(Beginning of Entries supplied)
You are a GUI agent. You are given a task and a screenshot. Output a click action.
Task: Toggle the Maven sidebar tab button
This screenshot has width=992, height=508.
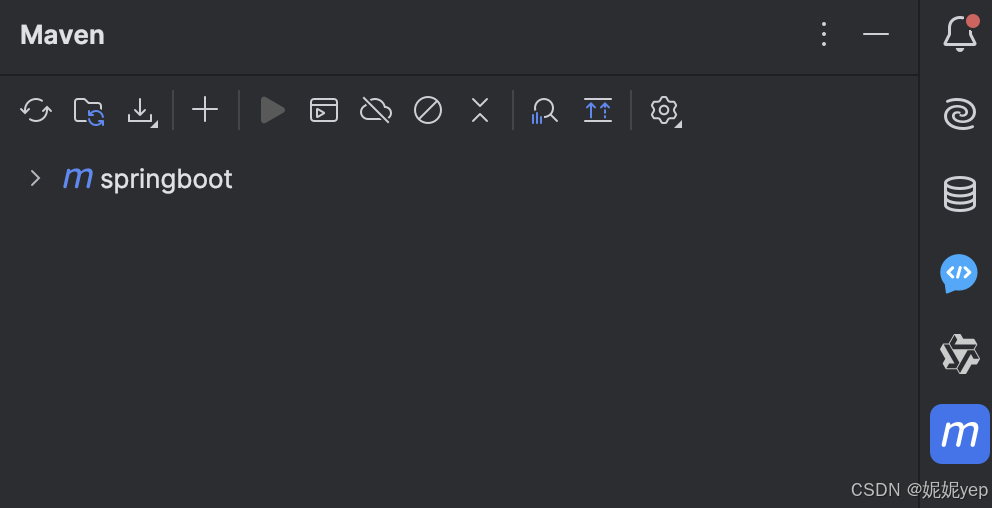960,434
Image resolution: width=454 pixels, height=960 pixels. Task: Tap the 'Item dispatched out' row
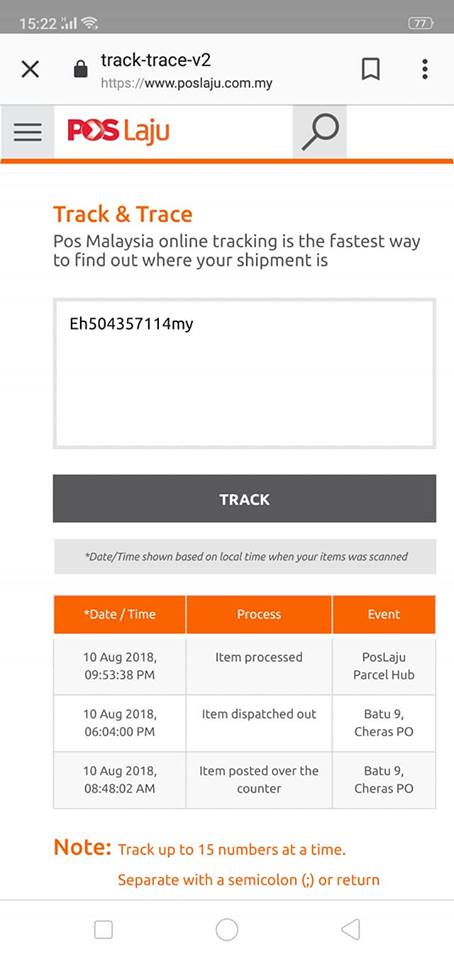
(End of Entries supplied)
> [Exercise] Set down exactly, from the line that contains "This screenshot has width=992, height=508." through the last line of the data, each line as it stands, and leave the pictures out.

> [Completed task]
This screenshot has width=992, height=508.
960,434
Image resolution: width=454 pixels, height=960 pixels. Task: Tap the 'Item dispatched out' row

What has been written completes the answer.